The last act of this year's Litchfield Jazz Festival actually was a world music group, not a jazz group. The trio comprised of Bela Fleck on banjo, Zakir Hussain on tablas and Edgar Meyer. These three, who individually are virtuoso musicians, joined together to deliver a set of Indian-oriented compositions. With Fleck's banjo dexterity, Meyer's arco bass playing sounding almost like a sitar and Hussain's skillful tabla playing, they produced an atmosphere in which Ravi Shankar would have felt at home. It was a calm, quiet ending to all of the activity of the weekend.

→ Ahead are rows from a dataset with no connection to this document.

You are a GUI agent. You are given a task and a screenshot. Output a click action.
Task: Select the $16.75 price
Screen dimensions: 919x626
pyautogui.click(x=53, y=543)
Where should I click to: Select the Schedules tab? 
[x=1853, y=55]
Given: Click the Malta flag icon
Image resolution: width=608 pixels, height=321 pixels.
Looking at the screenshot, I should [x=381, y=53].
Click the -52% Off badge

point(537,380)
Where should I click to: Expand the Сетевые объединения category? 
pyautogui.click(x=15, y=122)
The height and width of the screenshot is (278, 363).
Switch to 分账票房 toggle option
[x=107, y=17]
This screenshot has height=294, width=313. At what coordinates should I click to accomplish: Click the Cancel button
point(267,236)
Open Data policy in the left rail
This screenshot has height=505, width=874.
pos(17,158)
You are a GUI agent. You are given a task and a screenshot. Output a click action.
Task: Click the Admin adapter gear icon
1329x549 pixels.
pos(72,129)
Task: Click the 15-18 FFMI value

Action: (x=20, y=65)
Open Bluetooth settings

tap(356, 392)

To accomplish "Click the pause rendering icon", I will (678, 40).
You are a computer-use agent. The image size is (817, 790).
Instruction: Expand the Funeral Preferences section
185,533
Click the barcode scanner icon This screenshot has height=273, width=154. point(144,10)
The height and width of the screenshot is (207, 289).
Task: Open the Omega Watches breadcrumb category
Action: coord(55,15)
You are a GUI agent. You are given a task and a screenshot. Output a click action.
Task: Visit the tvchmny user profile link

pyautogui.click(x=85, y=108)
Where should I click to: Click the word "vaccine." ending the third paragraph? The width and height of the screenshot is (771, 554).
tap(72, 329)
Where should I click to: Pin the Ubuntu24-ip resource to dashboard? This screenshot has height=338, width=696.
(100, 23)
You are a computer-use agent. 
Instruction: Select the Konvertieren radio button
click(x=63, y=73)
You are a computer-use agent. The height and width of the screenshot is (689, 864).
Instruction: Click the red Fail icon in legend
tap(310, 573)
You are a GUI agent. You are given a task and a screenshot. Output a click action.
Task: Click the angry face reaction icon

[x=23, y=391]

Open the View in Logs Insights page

It would be remiss not to mention that all through the weekend, there were also performances by talented students from the Litchfield Jazz Camp in the Second Stage tent and various clinics held on the school grounds.

The 15th Anniversary of the Litchfield Jazz Festival ran smoothly and on time, thanks to the organizational skills of its staff and its volunteers. Once again, executive artistic director and founder Vita West Muir has pulled the remarkable rabbit out of her hat and put together a weekend to further the cause of this wonderful music we call jazz. Bravo!!